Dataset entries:
>>>
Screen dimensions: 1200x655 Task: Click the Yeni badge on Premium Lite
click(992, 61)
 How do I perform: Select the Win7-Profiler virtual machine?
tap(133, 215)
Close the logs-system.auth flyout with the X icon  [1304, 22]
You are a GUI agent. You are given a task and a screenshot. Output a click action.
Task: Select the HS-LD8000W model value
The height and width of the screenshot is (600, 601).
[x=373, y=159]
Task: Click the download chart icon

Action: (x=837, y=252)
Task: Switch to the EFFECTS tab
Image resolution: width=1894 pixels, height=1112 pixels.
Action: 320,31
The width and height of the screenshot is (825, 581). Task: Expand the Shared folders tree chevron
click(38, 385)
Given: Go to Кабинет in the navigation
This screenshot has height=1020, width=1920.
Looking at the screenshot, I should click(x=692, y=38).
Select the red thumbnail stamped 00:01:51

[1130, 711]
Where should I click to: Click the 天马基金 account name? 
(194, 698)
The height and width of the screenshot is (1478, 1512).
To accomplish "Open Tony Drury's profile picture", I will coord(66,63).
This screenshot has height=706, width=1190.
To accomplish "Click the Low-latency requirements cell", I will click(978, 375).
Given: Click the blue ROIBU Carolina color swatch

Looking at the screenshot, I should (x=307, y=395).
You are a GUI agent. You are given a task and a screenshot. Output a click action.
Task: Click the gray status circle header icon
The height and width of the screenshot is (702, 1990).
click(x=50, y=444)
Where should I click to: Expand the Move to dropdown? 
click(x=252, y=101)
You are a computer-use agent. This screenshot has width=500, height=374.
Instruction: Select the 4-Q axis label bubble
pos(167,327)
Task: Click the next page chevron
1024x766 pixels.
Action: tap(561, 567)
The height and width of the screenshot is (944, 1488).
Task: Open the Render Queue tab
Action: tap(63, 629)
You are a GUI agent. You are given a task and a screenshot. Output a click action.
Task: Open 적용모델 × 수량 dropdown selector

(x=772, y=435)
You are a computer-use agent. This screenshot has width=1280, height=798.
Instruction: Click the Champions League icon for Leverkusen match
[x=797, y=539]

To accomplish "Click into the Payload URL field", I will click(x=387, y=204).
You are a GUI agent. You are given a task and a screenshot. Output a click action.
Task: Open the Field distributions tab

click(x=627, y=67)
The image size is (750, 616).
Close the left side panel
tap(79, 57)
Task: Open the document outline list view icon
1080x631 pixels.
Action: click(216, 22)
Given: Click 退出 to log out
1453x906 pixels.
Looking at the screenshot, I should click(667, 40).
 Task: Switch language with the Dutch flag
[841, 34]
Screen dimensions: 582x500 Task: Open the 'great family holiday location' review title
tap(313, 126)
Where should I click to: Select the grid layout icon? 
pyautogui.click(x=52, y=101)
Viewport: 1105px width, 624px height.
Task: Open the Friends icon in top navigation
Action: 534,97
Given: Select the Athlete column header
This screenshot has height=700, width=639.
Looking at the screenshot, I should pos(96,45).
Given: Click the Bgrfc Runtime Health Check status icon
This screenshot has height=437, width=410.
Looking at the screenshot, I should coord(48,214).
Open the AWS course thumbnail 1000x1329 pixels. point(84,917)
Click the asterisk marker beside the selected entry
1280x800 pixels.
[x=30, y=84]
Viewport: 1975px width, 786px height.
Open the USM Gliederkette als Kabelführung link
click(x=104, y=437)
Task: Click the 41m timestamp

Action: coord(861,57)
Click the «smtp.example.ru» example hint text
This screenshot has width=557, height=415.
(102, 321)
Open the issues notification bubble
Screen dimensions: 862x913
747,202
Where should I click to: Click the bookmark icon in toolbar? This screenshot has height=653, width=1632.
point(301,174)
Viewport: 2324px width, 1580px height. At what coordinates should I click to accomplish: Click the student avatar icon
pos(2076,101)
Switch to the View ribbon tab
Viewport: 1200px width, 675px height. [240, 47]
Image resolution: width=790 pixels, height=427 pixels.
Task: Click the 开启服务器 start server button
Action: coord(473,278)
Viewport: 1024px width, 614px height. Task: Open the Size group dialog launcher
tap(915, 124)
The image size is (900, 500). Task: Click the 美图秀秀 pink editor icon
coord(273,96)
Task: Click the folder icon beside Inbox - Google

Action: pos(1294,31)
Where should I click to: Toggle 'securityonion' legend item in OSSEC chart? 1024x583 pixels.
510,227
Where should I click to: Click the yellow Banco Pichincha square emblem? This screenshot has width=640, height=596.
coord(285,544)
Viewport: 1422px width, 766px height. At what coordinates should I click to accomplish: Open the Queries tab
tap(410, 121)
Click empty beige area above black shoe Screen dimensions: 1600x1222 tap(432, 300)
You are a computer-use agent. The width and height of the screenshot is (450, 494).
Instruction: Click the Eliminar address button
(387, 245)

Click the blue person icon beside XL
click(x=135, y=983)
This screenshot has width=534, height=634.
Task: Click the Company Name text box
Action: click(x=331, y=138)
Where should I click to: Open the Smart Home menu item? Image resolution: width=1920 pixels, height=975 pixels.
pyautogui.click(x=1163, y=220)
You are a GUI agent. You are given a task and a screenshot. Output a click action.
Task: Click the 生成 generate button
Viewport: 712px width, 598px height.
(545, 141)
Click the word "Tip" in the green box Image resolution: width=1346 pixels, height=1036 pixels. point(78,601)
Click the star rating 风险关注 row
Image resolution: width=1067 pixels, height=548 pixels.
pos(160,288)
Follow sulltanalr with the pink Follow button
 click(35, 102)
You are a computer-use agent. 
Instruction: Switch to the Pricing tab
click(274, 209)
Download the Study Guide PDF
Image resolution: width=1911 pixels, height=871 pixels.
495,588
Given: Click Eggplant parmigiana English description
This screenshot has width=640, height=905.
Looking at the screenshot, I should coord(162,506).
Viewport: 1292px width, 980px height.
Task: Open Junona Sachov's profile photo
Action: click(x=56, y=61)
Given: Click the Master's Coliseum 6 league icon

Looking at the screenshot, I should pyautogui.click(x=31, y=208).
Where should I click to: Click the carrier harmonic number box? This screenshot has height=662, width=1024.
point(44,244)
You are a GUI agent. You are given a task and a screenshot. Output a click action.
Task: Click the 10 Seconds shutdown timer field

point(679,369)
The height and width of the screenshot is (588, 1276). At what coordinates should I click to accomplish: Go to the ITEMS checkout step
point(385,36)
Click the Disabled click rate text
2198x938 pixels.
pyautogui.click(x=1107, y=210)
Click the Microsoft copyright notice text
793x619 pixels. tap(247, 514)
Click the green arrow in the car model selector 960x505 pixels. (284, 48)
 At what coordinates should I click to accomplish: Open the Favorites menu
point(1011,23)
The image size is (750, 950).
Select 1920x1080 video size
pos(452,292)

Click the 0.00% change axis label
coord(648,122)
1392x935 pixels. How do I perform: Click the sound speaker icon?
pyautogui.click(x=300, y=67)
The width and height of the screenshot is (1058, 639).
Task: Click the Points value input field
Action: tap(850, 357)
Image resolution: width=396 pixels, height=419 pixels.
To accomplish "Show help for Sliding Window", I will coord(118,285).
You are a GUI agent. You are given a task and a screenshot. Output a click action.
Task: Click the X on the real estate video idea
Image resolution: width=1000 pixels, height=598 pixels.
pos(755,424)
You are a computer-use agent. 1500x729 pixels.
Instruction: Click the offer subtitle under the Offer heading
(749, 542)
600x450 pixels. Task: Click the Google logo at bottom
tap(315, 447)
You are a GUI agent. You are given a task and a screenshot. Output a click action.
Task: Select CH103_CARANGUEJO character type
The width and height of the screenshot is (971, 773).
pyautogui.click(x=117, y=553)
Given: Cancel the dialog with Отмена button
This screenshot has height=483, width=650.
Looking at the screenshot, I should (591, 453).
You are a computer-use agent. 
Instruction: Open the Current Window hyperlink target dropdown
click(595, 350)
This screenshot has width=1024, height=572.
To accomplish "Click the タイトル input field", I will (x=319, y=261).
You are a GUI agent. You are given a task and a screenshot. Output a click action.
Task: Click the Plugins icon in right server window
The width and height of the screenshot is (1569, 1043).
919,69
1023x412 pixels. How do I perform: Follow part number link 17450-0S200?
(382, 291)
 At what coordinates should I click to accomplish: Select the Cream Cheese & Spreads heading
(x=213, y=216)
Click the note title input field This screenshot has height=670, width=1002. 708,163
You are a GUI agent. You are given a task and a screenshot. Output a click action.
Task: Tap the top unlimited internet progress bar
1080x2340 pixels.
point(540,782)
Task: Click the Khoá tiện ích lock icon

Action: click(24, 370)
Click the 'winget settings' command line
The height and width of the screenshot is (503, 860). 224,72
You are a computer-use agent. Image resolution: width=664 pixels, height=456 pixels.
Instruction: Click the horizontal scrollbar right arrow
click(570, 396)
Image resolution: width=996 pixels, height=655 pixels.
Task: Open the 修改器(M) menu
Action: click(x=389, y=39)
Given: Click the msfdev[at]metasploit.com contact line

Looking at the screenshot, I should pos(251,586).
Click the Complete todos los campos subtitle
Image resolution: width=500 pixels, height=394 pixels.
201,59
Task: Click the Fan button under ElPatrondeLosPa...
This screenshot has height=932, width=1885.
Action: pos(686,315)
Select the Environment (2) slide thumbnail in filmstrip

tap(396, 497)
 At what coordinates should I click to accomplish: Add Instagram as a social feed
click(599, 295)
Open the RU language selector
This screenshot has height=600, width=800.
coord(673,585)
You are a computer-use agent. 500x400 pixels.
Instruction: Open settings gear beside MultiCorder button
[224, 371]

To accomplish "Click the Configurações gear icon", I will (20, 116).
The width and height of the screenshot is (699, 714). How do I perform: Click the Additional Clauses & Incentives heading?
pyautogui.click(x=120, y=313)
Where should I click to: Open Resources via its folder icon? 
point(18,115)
<<<
Could you set down, exactly as written, the lines above between the one holding "Click the Disabled click rate text" and the one holding "Click the green", inclusive, and nothing more?

**WORKED SOLUTION:**
Click the Disabled click rate text
2198x938 pixels.
pyautogui.click(x=1107, y=210)
Click the Microsoft copyright notice text
793x619 pixels. tap(247, 514)
Click the green arrow in the car model selector 960x505 pixels. (284, 48)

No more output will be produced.